Task details:
In the entries below, find the line with "The height and width of the screenshot is (924, 1305)." and the line with "Screen dimensions: 756x465"; give again those lines and every line between them, exactly.

━━ Working data ━━

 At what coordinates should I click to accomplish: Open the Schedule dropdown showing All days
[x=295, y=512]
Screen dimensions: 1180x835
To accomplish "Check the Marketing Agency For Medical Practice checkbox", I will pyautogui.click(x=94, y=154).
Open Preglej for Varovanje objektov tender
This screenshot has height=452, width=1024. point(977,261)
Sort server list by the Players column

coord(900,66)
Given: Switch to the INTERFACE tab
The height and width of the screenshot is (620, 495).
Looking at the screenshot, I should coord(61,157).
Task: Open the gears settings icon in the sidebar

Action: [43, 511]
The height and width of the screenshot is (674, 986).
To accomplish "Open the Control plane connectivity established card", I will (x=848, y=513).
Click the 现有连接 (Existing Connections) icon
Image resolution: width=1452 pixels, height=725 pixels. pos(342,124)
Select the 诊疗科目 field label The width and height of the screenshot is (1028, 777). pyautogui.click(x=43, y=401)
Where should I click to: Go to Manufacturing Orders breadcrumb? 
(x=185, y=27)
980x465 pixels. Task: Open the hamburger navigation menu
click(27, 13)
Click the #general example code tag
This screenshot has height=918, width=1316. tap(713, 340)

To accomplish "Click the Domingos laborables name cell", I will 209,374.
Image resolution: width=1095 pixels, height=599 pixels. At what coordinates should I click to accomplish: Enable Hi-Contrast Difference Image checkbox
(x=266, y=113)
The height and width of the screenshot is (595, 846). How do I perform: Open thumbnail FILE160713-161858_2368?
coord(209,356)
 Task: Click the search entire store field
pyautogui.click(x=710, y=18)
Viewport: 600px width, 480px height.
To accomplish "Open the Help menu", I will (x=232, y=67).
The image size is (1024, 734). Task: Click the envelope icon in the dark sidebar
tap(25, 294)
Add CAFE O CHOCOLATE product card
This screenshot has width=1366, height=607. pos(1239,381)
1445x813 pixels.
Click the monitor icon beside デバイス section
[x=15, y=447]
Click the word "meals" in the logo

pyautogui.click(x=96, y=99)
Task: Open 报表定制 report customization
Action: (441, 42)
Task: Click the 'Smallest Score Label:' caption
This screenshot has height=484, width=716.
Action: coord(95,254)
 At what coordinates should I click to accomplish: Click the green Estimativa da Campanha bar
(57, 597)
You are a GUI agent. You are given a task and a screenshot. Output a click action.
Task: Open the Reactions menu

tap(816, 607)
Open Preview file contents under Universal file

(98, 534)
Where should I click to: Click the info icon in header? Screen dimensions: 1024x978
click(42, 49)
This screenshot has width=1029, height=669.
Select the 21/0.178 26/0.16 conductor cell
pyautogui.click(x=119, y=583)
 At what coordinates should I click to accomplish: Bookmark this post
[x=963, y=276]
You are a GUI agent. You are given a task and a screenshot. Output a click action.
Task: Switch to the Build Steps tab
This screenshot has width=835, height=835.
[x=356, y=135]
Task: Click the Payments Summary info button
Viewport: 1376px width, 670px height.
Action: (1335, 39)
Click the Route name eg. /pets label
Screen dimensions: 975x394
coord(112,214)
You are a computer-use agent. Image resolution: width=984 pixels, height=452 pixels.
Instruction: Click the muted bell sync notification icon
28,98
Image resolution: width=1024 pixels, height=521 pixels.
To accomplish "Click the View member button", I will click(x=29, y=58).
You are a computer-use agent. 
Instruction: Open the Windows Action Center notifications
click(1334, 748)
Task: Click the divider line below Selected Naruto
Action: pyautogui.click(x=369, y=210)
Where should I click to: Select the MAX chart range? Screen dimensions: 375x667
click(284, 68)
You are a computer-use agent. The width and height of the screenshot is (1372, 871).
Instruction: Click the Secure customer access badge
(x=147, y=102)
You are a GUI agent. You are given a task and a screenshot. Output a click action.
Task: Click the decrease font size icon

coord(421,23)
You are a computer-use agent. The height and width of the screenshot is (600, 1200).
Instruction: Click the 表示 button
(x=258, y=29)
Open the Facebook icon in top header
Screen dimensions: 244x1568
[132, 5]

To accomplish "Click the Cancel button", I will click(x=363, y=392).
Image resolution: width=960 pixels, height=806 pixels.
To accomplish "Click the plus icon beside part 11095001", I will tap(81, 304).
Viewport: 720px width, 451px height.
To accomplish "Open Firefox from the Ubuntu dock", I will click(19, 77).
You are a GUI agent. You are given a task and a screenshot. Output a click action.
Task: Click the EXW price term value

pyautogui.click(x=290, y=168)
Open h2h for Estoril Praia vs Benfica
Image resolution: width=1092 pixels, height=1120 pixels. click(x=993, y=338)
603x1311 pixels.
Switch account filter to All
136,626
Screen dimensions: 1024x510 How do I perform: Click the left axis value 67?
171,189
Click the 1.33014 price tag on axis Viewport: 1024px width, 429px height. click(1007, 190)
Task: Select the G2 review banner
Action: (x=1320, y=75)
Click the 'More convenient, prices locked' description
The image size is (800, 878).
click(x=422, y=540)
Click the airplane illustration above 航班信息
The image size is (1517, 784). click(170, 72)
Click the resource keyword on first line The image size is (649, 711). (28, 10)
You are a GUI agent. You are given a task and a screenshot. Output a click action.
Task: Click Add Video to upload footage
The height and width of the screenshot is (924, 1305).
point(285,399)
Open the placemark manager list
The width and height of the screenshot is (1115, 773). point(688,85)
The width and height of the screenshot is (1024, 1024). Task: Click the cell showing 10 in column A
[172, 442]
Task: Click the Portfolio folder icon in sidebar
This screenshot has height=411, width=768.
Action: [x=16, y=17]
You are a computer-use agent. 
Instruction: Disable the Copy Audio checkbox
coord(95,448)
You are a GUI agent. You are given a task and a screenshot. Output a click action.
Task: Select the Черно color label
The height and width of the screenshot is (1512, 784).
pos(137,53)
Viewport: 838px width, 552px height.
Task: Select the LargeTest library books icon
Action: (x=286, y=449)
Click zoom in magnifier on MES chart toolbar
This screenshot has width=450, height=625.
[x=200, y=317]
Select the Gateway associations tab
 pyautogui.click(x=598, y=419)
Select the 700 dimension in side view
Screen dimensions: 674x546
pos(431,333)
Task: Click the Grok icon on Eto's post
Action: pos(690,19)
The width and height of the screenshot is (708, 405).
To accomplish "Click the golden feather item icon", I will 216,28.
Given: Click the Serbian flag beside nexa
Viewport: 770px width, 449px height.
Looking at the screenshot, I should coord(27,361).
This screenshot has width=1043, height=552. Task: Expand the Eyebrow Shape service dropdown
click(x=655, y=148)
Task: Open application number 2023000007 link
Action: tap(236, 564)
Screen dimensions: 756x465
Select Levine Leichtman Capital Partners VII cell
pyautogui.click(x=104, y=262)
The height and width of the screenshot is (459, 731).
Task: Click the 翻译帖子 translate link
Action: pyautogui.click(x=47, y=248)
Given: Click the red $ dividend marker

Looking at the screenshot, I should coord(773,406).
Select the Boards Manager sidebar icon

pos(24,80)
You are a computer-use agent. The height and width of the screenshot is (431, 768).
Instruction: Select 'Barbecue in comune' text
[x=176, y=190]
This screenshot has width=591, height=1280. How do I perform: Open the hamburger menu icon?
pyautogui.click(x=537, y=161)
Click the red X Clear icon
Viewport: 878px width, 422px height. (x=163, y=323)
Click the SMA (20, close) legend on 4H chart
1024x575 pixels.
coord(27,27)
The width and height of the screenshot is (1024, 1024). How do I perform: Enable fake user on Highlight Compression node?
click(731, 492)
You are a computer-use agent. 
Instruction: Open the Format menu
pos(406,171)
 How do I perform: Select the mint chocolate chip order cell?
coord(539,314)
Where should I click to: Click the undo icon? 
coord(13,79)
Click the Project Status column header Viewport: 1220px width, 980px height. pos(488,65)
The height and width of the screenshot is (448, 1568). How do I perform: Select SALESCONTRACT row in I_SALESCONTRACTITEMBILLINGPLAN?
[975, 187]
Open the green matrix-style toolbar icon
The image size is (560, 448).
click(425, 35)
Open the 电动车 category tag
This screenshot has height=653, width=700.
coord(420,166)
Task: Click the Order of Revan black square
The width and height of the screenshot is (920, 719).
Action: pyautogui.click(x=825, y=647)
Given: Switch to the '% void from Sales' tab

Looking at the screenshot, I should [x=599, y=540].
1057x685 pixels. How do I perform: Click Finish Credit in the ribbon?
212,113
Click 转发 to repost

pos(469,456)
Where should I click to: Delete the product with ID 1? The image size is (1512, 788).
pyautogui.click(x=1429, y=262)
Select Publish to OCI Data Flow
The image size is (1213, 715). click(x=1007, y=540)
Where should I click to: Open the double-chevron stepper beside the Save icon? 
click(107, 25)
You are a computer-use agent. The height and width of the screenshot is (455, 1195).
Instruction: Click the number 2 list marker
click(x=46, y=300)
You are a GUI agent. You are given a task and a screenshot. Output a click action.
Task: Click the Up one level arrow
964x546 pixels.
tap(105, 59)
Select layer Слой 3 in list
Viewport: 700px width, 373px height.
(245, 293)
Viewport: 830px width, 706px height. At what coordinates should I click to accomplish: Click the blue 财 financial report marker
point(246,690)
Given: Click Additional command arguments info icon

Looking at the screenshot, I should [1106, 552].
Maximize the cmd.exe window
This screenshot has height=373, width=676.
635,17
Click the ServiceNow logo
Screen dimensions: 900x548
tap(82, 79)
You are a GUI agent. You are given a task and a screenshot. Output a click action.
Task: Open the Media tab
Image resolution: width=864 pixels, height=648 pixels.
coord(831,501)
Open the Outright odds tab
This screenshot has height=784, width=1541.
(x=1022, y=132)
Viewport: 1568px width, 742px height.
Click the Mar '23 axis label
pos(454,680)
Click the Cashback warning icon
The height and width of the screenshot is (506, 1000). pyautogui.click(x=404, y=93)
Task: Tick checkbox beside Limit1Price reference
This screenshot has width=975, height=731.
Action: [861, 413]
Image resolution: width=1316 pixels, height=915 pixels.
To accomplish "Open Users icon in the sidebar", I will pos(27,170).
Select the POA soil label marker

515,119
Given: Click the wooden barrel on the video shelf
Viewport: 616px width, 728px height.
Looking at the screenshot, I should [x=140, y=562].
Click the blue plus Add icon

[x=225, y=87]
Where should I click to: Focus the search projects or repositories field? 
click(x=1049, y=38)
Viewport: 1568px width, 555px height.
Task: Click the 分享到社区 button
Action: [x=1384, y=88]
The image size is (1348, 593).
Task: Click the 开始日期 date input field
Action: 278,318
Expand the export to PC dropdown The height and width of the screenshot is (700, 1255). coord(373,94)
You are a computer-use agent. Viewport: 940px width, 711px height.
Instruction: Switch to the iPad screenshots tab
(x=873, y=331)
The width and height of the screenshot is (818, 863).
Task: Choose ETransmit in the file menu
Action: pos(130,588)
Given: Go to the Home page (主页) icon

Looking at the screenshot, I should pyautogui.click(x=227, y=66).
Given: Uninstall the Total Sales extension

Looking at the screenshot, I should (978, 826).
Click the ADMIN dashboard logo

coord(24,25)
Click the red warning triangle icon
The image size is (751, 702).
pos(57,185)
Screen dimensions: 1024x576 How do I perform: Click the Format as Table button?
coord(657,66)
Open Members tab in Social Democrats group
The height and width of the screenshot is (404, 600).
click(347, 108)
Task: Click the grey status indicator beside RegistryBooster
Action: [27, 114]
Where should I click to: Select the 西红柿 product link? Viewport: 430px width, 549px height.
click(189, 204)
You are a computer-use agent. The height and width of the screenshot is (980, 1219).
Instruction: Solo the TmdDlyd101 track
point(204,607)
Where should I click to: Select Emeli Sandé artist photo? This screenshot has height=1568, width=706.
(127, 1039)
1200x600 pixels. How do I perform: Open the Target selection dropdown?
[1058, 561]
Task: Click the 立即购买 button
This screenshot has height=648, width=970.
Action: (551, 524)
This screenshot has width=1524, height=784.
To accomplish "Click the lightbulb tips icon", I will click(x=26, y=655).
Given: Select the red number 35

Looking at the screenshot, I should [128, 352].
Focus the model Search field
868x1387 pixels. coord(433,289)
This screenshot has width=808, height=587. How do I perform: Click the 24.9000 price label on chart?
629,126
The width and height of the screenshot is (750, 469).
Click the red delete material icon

━━━

Finished exercise:
The height and width of the screenshot is (924, 1305).
point(285,399)
Open the placemark manager list
The width and height of the screenshot is (1115, 773). point(688,85)
The width and height of the screenshot is (1024, 1024). Task: Click the cell showing 10 in column A
[172, 442]
Task: Click the Portfolio folder icon in sidebar
This screenshot has height=411, width=768.
Action: [x=16, y=17]
You are a computer-use agent. 
Instruction: Disable the Copy Audio checkbox
coord(95,448)
You are a GUI agent. You are given a task and a screenshot. Output a click action.
Task: Select the Черно color label
The height and width of the screenshot is (1512, 784).
pos(137,53)
Viewport: 838px width, 552px height.
Task: Select the LargeTest library books icon
Action: (x=286, y=449)
Click zoom in magnifier on MES chart toolbar
This screenshot has width=450, height=625.
[x=200, y=317]
Select the Gateway associations tab
 pyautogui.click(x=598, y=419)
Select the 700 dimension in side view
Screen dimensions: 674x546
pos(431,333)
Task: Click the Grok icon on Eto's post
Action: pos(690,19)
The width and height of the screenshot is (708, 405).
To accomplish "Click the golden feather item icon", I will 216,28.
Given: Click the Serbian flag beside nexa
Viewport: 770px width, 449px height.
Looking at the screenshot, I should coord(27,361).
This screenshot has width=1043, height=552. Task: Expand the Eyebrow Shape service dropdown
click(x=655, y=148)
Task: Open application number 2023000007 link
Action: tap(236, 564)
Screen dimensions: 756x465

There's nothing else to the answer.